Saab a annoncé le 30 décembre avoir reçu une commande de la Direction générale de l’armement portant sur l’acquisition de deux avions de veille aérienne GlobalEye, avec deux autres en option. Ce faisant, l’industriel suédois conforte sa position de favori pour le futur marché de remplacement de la flotte de l’OTAN.
Le GlobalEye est développé par Saab en 2016 au profit des Emirats Arabes Unis (EAU). Le système repose sur des jets privés Bombardier Global 6000/6500 modifiés pour intégrer le radar EriEye ER AEW&C (pour Airborne Early Warning & Control) de l’industriel suédois. En plus des 5 exemplaires reçus par Abu Dhabi, les forces aériennes suédoises ont également commandé trois avions, faisant donc de la France le troisième utilisateur du GlobalEye. Les livraisons étalées entre 2029 et 2032 permettront à l’Armée de l’Air et de l’Espace (AAE) de renouveler ses 4 Boeing E-3F Sentry vieillissants. Conçus sur la base du Boeing 707, un quadriréacteur long-courrier des années 1960, les appareils utilisés par l’AAE sont entrés en service en 1991. Leur maintien en condition opérationnelle est extrêmement coûteux, atteignant 100 000 euros par heure de vol. À titre de comparaison, la maintenance du GlobalEye, moins onéreuse grâce à une taille restreinte et une cellule plus récente, est estimée à 15 000 dollars par heure de vol. La solution de Boeing, l’E-7A Wedgetail basé sur le Boeing 737-700, ou encore l’intégration potentielle de l’EriEye ER dans le futur Falcon 10X évoquée par Dassault auraient été écartées car trop onéreuses ou encore hypothétiques.
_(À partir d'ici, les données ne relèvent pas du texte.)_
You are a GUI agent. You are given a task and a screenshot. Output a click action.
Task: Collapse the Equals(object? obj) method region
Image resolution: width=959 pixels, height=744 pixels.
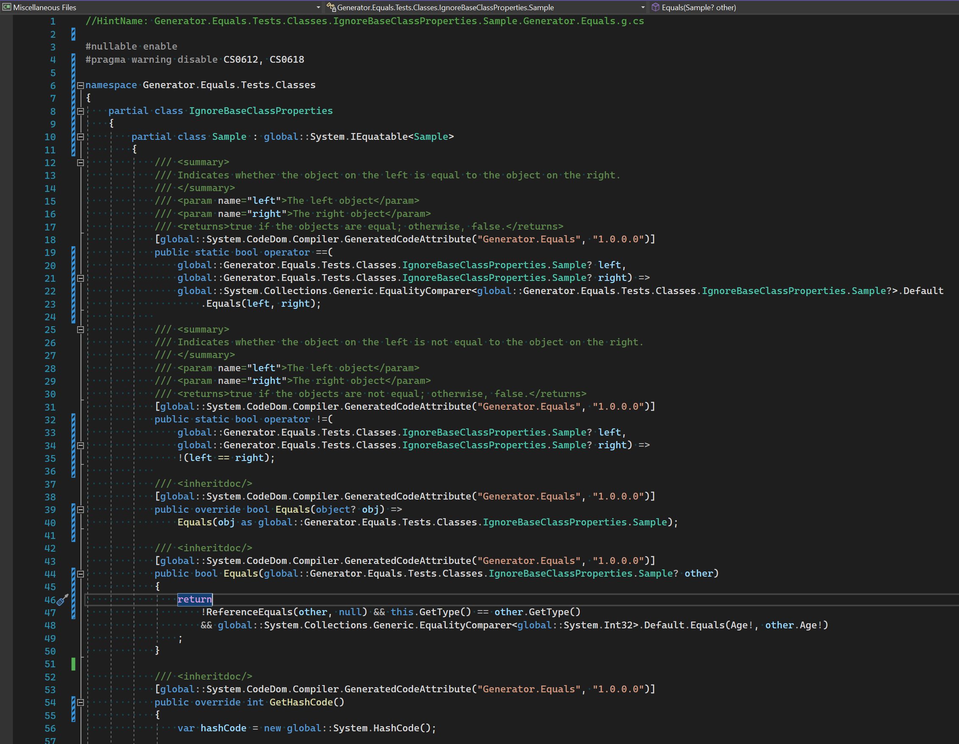(80, 510)
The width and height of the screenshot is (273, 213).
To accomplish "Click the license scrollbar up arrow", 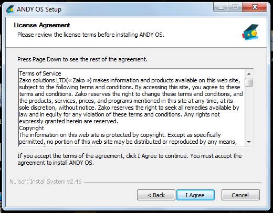I will pyautogui.click(x=249, y=74).
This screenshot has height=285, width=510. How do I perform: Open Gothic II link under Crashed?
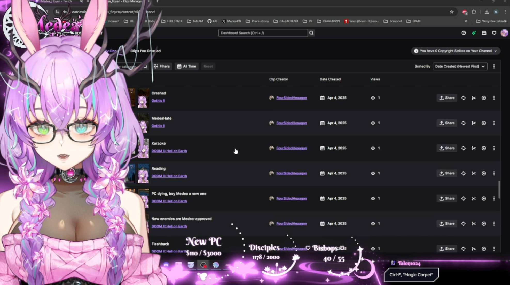click(x=158, y=101)
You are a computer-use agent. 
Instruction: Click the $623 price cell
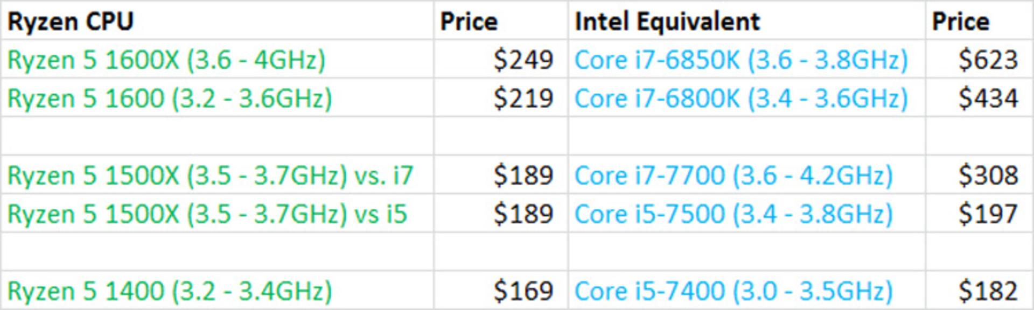[979, 59]
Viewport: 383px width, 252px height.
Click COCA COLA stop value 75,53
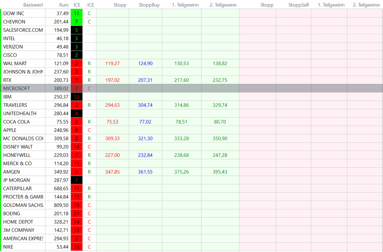113,122
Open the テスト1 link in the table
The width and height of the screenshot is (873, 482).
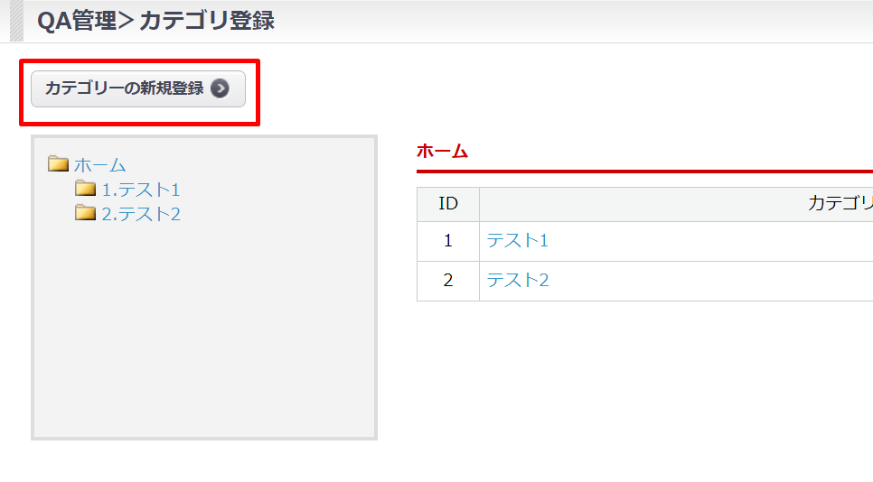pos(518,241)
Ce contrat arrive à point nommé pour Saab dans la mesure où l’industriel suédois essaie de mettre son système en avant comme le futur avion AEW&C de l’OTAN. En effet, la NATO Airborne Early Warning and Control Force (NAEW&CF), basée en Allemagne, cherche également à remplacer d’ici 2035 ses 14 E-3A encore en service. En décembre 2022, la NATO Support and Procurement Agency (NSPA) émet ainsi une demande d’information auprès des industriels sur la faisabilité technique et financière du projet. Après que Saab, Boeing et Northrop Grumman aient répondu en proposant leurs solutions respectives, la NSPA indique en 2023 son intention de se tourner vers Boeing pour fournir 6 E-7A Wedgetail. Cependant, le programme connaît parallèlement des déboires aux États-Unis; le Department of Defense ayant annoncé son abandon par l’US Air Force (USAF) le 26 juin dernier. Ce choix serait motivé par des surcoûts, le prix unitaire passant de 588 à 724 millions de dollars, ainsi que la vulnérabilité de ce type d’appareil. La décision déclenche une vive opposition de la part du Sénat américain qui se lance dans une bataille pour bloquer la décision du Pentagone et maintenir l’achat d’E-7 par l’USAF. L’assise financière et stratégique du projet n’étant plus garantie suite au retrait du partenaire américain, l’OTAN décide le 13 novembre d’abandonner le projet de remplacement de ses E-3A par des E-7.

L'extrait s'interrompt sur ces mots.